Donald Trump in Davos. Donald Trump in Davos. Photo: The Trump White House Archived / Flickr / Public Domain

The club of autocrats Trump plans for Gaza is a colonial travesty that the international Palestine movement will have to challenge, argues John Rees

It’s ‘a fledging club of autocrats’, according to the Financial Times. It’s a ‘vanity project’, says the Sydney Morning Hearld. The Guardian called it ‘a Trump-dominated pay-to-play club: a global version of his Mar-a-Lago court aimed at supplanting the UN itself’.

They are talking about US President’s board of peace, originally meant to rebuild Gaza but now inflated by Trump to be an alternative to the United Nations. Earlier this week, Trump said that ‘the UN never helped me’ and that the board of peace ‘might’ replace the UN altogether.

In another sign of the tensions between US and European imperialisms, Britian, Spain, France, Italy, Norway, Sweden, Ireland, Germany, and Slovenia have refused to serve on Trump’s board. Canada was invited to join but then Trump withdrew the invitation after Canada’s prime minister Mark Carney made a speech critical of Trump at this week’s Davos summit.
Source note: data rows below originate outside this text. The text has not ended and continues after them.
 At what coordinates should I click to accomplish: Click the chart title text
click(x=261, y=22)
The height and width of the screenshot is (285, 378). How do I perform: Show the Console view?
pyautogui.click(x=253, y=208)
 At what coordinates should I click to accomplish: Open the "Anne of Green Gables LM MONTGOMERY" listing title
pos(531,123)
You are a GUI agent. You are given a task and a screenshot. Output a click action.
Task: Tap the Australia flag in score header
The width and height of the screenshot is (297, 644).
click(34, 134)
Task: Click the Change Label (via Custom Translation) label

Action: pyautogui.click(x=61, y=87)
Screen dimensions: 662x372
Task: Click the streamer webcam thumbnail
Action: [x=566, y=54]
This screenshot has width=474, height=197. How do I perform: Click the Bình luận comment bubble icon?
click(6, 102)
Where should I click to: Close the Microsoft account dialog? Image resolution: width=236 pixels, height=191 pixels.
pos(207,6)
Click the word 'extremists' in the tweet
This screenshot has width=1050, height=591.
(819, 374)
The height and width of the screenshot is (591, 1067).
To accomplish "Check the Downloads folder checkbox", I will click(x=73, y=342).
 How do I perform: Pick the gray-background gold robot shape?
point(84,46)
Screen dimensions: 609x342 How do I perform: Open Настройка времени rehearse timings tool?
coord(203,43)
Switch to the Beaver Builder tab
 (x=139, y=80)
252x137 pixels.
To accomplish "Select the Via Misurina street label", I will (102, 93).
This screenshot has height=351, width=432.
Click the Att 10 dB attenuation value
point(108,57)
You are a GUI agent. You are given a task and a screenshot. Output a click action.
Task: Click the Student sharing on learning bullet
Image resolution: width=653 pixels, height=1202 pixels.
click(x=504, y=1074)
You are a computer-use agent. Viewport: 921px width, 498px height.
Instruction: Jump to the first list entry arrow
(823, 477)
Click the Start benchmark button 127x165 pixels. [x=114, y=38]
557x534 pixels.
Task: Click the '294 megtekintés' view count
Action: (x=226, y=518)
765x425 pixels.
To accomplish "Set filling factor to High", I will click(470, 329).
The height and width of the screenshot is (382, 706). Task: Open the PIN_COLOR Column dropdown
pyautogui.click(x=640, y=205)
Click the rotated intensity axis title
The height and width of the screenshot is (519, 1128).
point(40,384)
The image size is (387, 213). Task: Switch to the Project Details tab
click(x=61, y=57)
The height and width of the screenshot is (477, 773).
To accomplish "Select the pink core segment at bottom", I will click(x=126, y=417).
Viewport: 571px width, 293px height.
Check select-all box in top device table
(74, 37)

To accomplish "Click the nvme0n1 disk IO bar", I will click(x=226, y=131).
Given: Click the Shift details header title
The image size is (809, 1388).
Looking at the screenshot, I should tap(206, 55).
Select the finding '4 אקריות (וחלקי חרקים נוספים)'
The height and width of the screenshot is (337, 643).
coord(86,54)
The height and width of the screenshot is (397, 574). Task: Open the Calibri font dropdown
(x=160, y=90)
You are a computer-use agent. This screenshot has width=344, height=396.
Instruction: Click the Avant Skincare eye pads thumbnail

Trump is demanding that each member of the board pay $1 billion to join. So far the Middle East kingdoms and autocracies are signed up: Egypt, UAE, Kuwait, Saudi Arabia, Qatar, Morrocco, and the country that is virtually a US naval base, Bahrain. They are joined by the unhinged Argentinian far-right populist leader, Javier Milei who is an enthusiastic member. So is his co-thinker, Hungary’s Victor Orban. The authoritarian rulers of Uzbekistan and Kazakhstan are signed up. In all, over two thirds of the regimes on the board of peace are authoritarian.

Israel’s Benjamin Netanyahu has agreed to join, as has former UK prime minister Tony Blair, overriding the objections of many in the Middle East who recall all too well his part in the Afghan and Iraq wars.

The board will also include Trump’s special envoy, the property developer Steve Witkoff; the World Bank president, Ajay Banga; and the president’s son-in-law and a real-estate investor Jared Kushner. Trump, who alone will have a veto, will serve as chair.

There are no Palestinians among the decision-making executives of the board of peace; they will be invited in to police the operation on the ground, should it ever get that far. It is a transparently colonial set-up, but it is also where the first of many potential faultlines may occur. The Israeli government has firmly opposed any element of the second phase of the ceasefire that would bring Palestinian governance back to Gaza, and the disarmament of Palestinians in Gaza is still a distant dream of the court of King Trump. 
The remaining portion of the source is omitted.